The deadlock process has been identified, but where did it go wrong? This requires digging deep into the source layer to locate the problem. You need to download the OpenJDK source code first, and then Tomcat 9.0.26 source code. Based on the stack information, locate the appropriate code location. We figure out the Tomcat 9.0.26 deadlock process in the following figure.



A good understanding of the figure above requires some understanding of NIO. NIO in Tomcat is about understanding the NIO Endpoint.

Poller is a wrapper around Selector, while the executing thread named exec-xx is a wrapper around Channel. In NIO a Channel registers with a Selector and then records its correspondence through a SelectionKey. At this point, the main characters are on stage.

Poller’s run method, as a background thread, has been polling for the SelectionKey. It also needs to unregister the SelectionKey in the cancelledKey when polling. Exec-xx will first judge the connection state in processing, such as failure, exception and other cases will call the close method of Channel to close the connection.

The close of a Channel actually just adds the SelectionKey to the cancelledKey.

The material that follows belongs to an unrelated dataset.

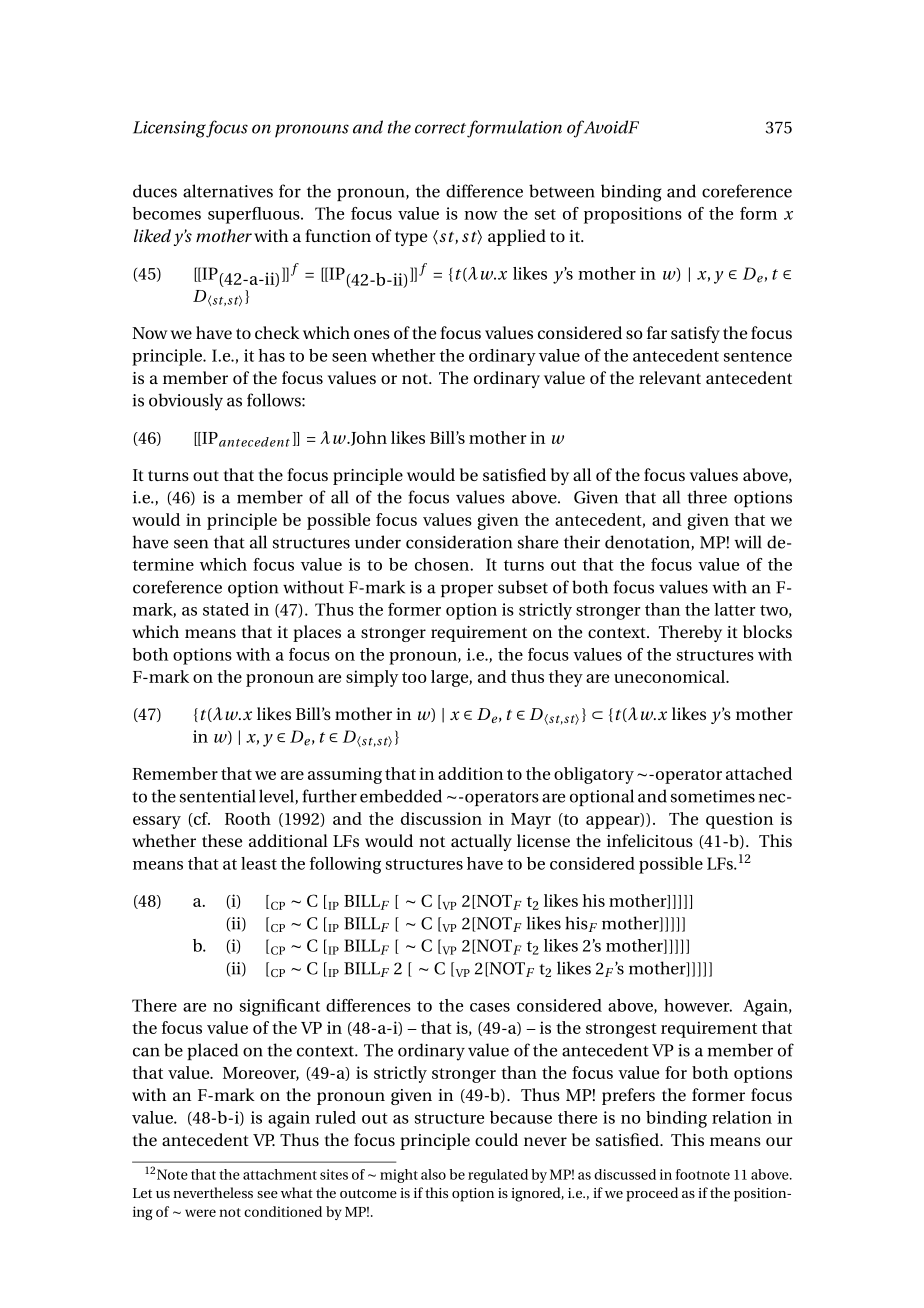  What do you see at coordinates (562, 191) in the screenshot?
I see `between` at bounding box center [562, 191].
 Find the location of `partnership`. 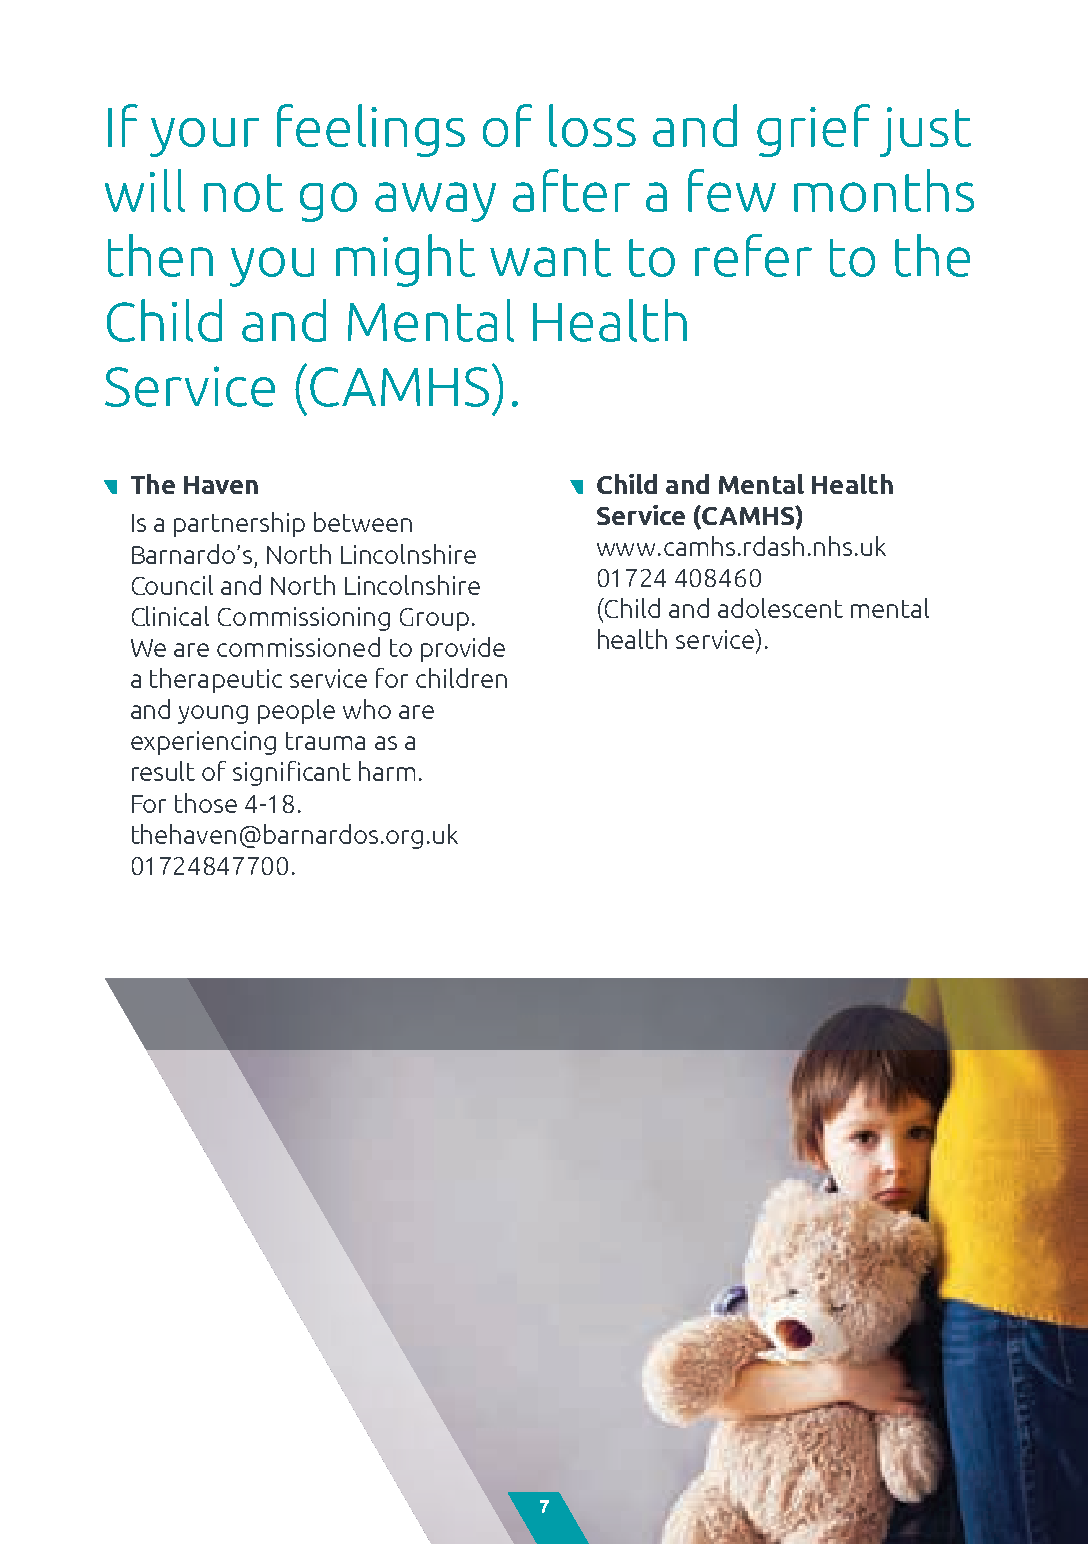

Both need to be locked first, but not in the same order, resulting in deadlocks.

1.4.1 Communication with Tomcat developers

After submitting the Bug, I got a response from Remy Maucherat, who first mentioned the deadlock inside NIO. Then we mentioned that deadlocks inside NIO are due to Poller. Run and Poller. CanceledKey being spawned during concurrency.

Remy Maucherat quickly made a fix by moving the close in Poller. CanceledKey to finally, so that Poller.

After the fix, we pressed again with the replacement code, and the deadlock problem did not occur. Remy Maucherat also mentioned a fix for this issue in the latest OpenJDK, but only in JDK 11 and 14.

Details of the communication are shown below.



1.4.2 Verification of fixes on Github

Github.com/apache/tomc…



1.5 Verification

Using github.com/apache/tomc… Provide fixed code, repackage tomcat-embed-core.jar to replace 9.x. X pressure test again, TPS stable at about 1.5W.



To this problem is basically clear positioning, and has been repaired. Remy Maucherat also replied “The fix will be in Tomcat 9.0.31+”.

The latest version of Tomcat is Tomcat 9.0.30. You need to wait patiently for the update of version 31. Tomcat 8 is recommended.

Ii. Related links and references

  1. OpenJdk source code download

  2. Tomcat source

  3. BUG investigation and repair of Tomcat with high concurrency triggered by Mtop during network outage

  4. An in-depth look at the NIO model in Tomcat

For more content, please pay attention to vivo Internet technology wechat public account

Note: To reprint the article, please contact our wechat account: LABs2020.